What to produce.
Reproduce the data from its beginning through the line containing "colorbar-tick-label: 1000 is", inclusive, substituting "specific" for "particular" and leaving everything else unchanged. Omit the pictures from your answer.

Record excerpts below:

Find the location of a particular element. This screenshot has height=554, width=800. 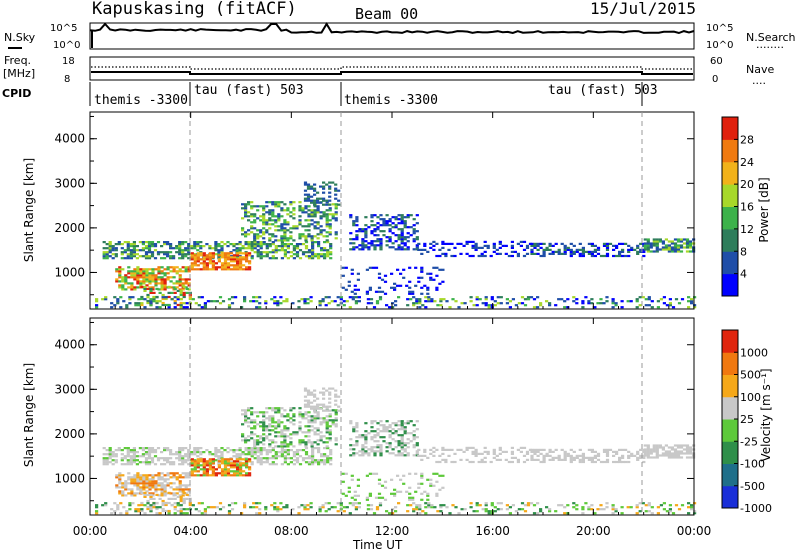

colorbar-tick-label: 1000 is located at coordinates (754, 352).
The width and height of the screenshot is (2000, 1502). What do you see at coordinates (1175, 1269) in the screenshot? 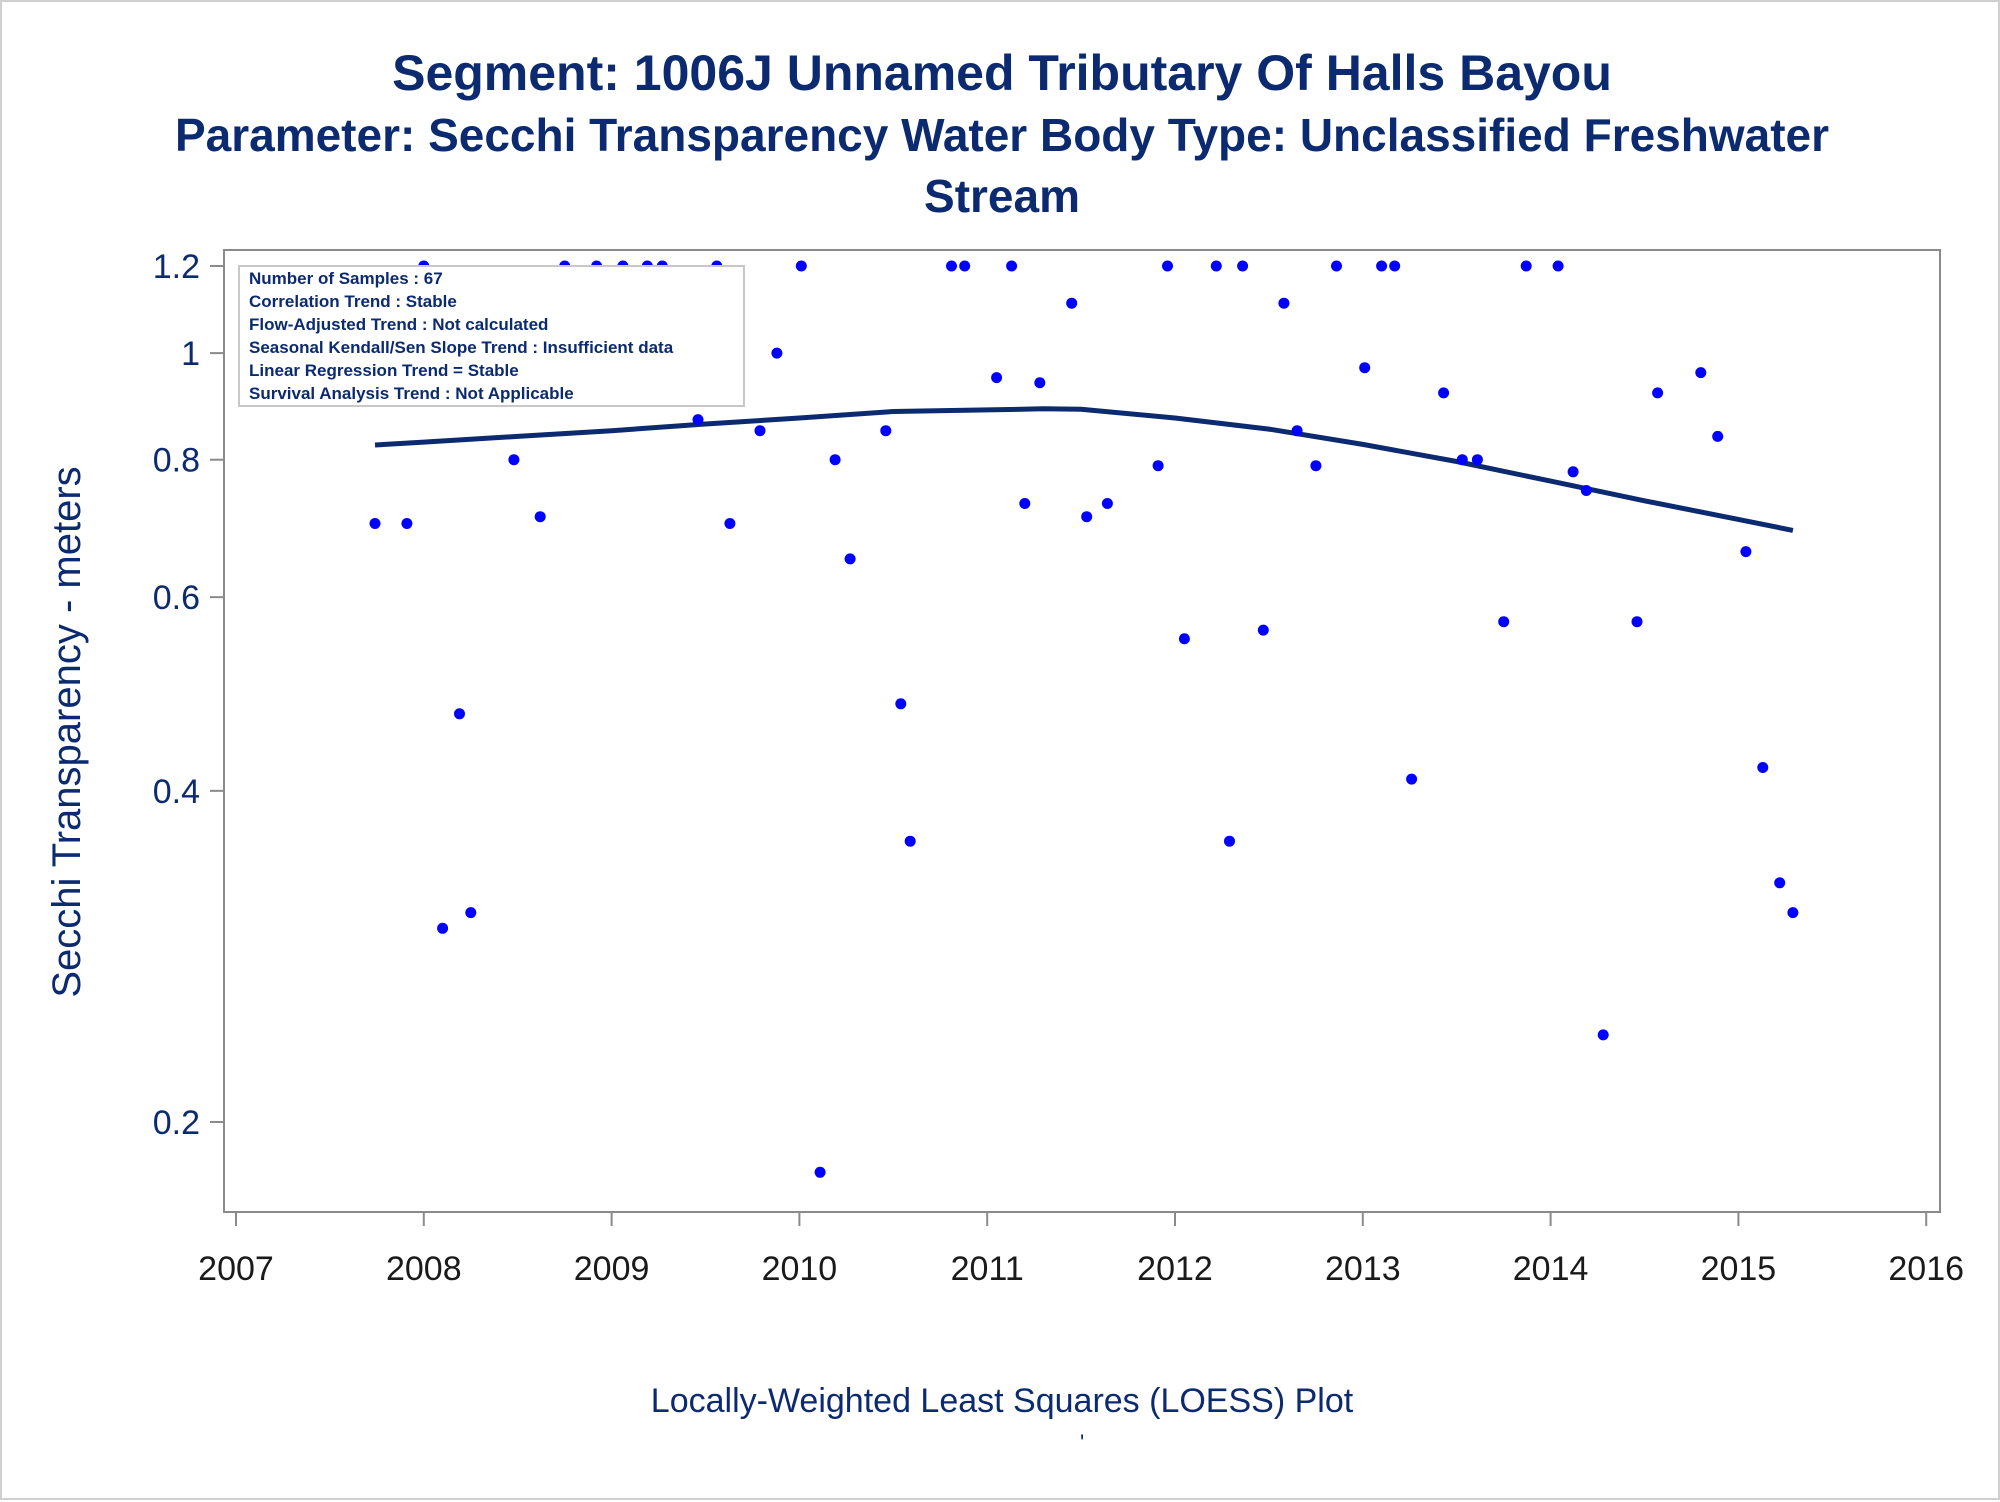
I see `x-tick-label: 2012` at bounding box center [1175, 1269].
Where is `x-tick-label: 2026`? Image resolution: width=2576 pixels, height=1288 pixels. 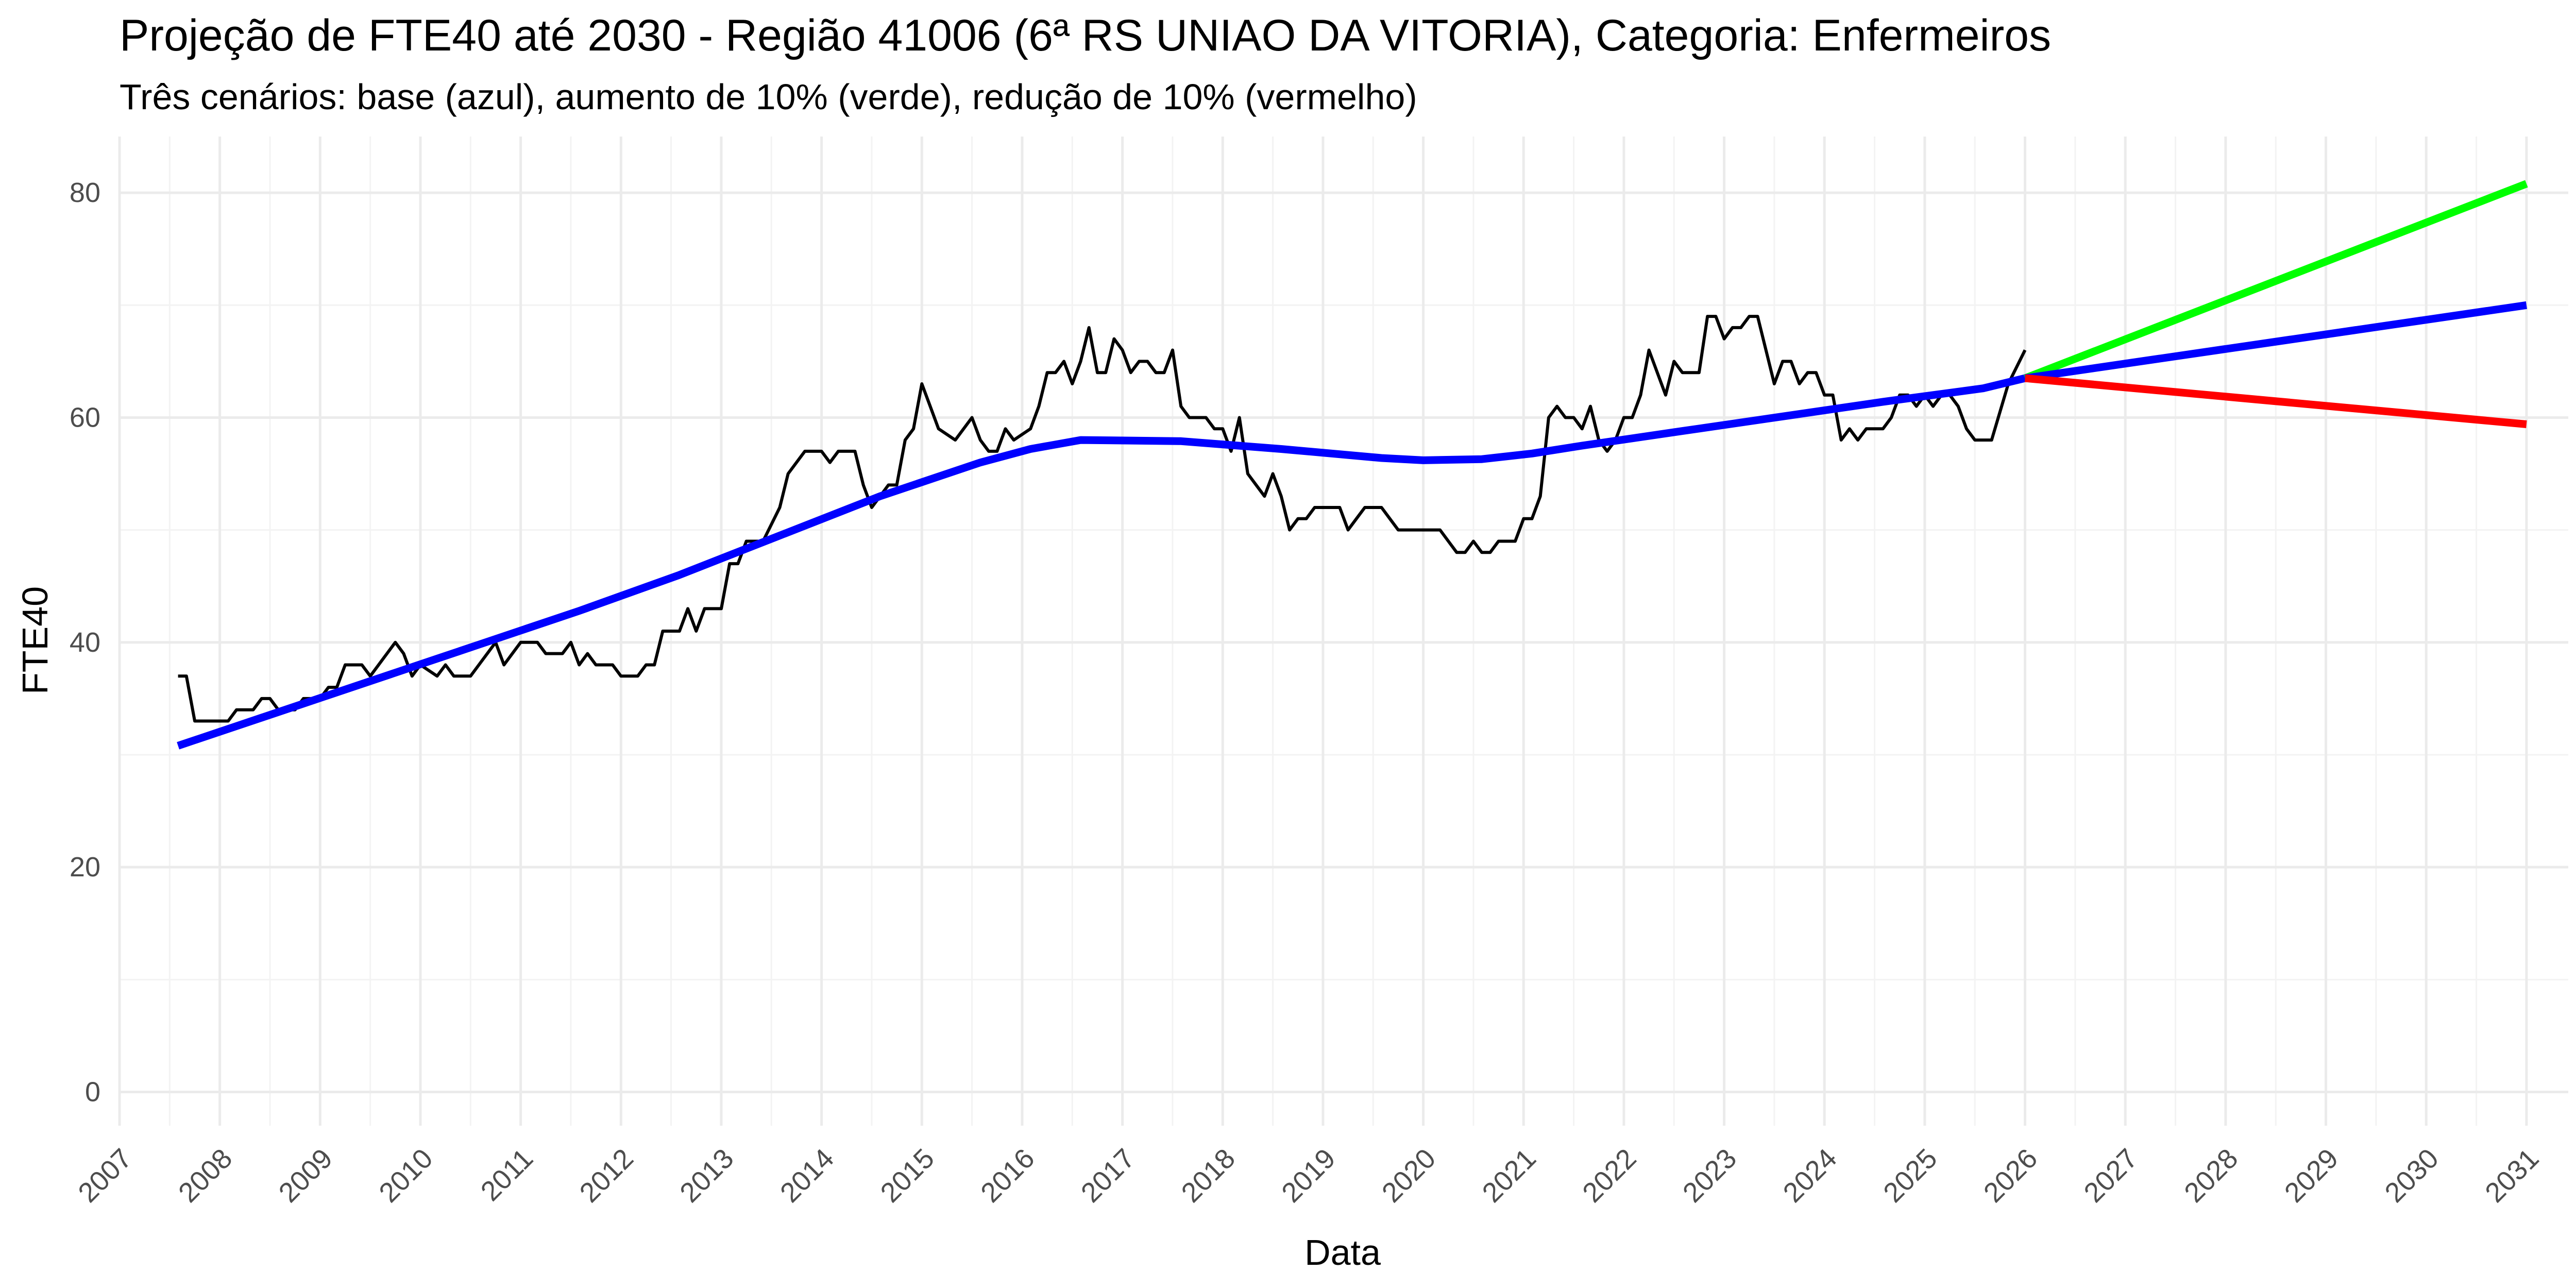 x-tick-label: 2026 is located at coordinates (2010, 1176).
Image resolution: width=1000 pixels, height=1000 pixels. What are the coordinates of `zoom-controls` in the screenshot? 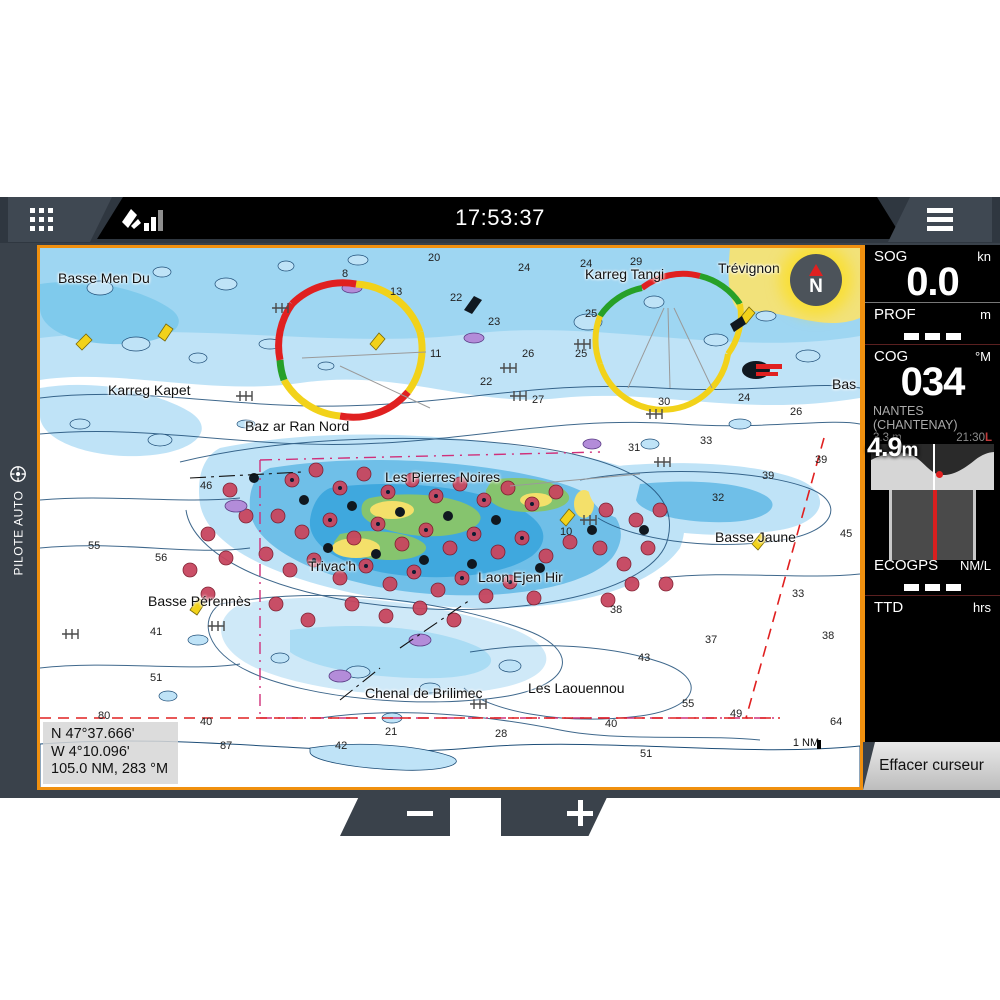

End of Record excerpts.

Written response.
Find the location of a specific element. This screenshot has height=554, width=800. 

colorbar-tick-label: 1000 is located at coordinates (754, 352).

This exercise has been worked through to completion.